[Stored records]
****************
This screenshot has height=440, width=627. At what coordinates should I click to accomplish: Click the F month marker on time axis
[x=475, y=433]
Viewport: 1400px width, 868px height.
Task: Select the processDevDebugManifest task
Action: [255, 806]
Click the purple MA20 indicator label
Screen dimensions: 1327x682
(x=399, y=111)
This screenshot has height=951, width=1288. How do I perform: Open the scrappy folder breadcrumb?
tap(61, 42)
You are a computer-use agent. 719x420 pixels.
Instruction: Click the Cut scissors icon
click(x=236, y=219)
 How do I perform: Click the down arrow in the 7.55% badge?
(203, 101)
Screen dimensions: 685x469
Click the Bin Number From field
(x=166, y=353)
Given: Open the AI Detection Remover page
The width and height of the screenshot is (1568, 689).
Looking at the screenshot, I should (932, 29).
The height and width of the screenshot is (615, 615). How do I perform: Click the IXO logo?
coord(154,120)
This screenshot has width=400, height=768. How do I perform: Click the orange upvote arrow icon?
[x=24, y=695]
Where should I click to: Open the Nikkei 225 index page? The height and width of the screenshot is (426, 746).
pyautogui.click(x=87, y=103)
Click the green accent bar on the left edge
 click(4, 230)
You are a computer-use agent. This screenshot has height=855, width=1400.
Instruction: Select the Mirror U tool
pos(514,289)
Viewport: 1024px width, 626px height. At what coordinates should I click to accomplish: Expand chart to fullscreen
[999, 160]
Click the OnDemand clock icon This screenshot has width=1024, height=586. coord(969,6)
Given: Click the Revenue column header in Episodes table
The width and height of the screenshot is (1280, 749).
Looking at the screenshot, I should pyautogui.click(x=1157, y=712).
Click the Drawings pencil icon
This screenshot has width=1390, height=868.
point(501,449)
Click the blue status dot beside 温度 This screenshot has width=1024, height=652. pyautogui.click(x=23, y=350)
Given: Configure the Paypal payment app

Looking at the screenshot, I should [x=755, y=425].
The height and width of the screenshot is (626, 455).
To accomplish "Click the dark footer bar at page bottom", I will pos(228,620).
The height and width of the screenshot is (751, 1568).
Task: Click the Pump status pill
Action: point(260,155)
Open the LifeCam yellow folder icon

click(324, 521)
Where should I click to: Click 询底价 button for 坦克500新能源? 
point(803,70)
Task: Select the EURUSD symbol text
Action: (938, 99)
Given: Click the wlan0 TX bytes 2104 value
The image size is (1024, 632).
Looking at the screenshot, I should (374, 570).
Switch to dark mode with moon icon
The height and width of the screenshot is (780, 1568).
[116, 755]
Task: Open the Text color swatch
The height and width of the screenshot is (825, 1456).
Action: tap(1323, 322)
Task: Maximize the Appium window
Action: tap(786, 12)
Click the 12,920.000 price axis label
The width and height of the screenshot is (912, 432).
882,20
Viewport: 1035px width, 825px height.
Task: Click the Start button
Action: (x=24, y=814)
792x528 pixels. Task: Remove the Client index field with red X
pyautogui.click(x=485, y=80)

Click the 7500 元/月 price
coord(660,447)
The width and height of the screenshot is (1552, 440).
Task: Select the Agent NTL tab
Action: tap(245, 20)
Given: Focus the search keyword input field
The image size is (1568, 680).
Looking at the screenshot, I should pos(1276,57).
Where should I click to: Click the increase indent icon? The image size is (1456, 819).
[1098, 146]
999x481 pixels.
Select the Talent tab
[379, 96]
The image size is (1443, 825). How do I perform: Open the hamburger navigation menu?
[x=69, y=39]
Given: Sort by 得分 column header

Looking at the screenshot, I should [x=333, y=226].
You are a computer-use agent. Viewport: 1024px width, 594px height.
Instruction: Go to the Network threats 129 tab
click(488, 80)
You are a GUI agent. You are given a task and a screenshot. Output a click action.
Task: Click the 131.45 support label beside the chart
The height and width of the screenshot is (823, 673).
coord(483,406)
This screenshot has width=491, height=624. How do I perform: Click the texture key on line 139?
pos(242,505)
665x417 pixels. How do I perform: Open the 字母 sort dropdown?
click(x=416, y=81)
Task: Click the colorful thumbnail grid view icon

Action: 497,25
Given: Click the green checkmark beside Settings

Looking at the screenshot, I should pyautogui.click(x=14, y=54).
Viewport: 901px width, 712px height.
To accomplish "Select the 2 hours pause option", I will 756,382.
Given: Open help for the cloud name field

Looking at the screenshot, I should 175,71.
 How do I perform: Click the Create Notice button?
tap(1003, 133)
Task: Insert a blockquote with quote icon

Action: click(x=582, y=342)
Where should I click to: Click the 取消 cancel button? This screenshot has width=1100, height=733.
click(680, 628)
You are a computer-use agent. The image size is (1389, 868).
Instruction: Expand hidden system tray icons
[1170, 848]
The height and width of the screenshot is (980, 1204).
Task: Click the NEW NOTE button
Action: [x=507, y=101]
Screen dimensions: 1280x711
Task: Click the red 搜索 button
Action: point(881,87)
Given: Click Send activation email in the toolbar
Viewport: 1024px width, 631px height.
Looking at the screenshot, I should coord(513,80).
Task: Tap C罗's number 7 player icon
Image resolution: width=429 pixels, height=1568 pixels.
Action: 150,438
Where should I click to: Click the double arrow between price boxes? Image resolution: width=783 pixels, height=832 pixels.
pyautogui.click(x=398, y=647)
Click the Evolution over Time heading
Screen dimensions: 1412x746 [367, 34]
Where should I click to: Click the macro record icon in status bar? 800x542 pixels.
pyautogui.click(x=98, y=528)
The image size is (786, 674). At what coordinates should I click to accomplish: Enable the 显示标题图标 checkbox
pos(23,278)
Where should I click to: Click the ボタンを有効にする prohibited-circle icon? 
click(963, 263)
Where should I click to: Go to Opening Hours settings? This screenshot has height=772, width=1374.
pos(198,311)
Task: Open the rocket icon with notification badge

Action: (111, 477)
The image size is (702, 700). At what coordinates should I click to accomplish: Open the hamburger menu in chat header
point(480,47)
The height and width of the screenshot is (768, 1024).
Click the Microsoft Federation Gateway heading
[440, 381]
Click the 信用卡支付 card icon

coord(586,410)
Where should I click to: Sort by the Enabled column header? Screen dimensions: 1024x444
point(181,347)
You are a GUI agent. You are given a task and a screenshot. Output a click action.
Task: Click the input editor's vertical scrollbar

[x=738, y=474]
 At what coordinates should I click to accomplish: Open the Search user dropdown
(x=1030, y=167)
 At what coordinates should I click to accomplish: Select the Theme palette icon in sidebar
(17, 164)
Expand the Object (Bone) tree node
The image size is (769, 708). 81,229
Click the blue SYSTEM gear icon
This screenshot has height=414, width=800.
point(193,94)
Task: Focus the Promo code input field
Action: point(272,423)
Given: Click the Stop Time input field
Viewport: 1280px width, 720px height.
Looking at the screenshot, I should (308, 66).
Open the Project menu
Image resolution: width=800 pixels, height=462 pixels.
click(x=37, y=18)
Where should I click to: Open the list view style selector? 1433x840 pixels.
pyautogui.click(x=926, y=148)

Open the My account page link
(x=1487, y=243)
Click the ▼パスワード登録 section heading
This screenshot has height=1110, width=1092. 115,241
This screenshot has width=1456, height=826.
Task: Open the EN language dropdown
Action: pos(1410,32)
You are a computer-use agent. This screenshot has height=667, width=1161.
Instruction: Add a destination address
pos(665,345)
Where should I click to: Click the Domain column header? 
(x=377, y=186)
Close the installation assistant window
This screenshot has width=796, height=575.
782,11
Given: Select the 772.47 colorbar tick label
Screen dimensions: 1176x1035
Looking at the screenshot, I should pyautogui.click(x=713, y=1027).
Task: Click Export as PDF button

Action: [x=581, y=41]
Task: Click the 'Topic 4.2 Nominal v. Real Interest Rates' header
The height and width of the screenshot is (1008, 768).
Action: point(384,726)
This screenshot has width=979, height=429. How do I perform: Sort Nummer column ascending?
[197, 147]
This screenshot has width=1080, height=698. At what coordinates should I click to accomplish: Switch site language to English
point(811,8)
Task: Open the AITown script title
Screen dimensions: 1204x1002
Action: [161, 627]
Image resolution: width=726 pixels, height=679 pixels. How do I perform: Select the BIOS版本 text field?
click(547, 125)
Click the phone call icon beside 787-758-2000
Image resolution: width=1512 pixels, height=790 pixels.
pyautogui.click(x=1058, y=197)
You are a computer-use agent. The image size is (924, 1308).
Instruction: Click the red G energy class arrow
****************
◆ **Work to do**:
Rewrite the lines of the records above as a numbered list, starting at the line that contains "999x481 pixels." and ending at the line that contains "Action: point(881,87)", including both, and leaving out blank lines.

◆ **Written answer**:
1. 999x481 pixels.
2. Select the Talent tab
3. [379, 96]
4. The image size is (1443, 825). How do I perform: Open the hamburger navigation menu?
5. [x=69, y=39]
6. Given: Sort by 得分 column header
7. Looking at the screenshot, I should [x=333, y=226].
8. You are a computer-use agent. Viewport: 1024px width, 594px height.
9. Instruction: Go to the Network threats 129 tab
10. click(488, 80)
11. You are a GUI agent. You are given a task and a screenshot. Output a click action.
12. Task: Click the 131.45 support label beside the chart
13. The height and width of the screenshot is (823, 673).
14. coord(483,406)
15. This screenshot has width=491, height=624. How do I perform: Click the texture key on line 139?
16. pos(242,505)
17. 665x417 pixels. How do I perform: Open the 字母 sort dropdown?
18. click(x=416, y=81)
19. Task: Click the colorful thumbnail grid view icon
20. Action: 497,25
21. Given: Click the green checkmark beside Settings
22. Looking at the screenshot, I should pyautogui.click(x=14, y=54).
23. Viewport: 901px width, 712px height.
24. To accomplish "Select the 2 hours pause option", I will 756,382.
25. Given: Open help for the cloud name field
26. Looking at the screenshot, I should 175,71.
27.  How do I perform: Click the Create Notice button?
28. tap(1003, 133)
29. Task: Insert a blockquote with quote icon
30. Action: click(x=582, y=342)
31. Where should I click to: Click the 取消 cancel button? This screenshot has width=1100, height=733.
32. click(680, 628)
33. You are a computer-use agent. The image size is (1389, 868).
34. Instruction: Expand hidden system tray icons
35. [1170, 848]
36. The height and width of the screenshot is (980, 1204).
37. Task: Click the NEW NOTE button
38. Action: [x=507, y=101]
39. Screen dimensions: 1280x711
40. Task: Click the red 搜索 button
41. Action: point(881,87)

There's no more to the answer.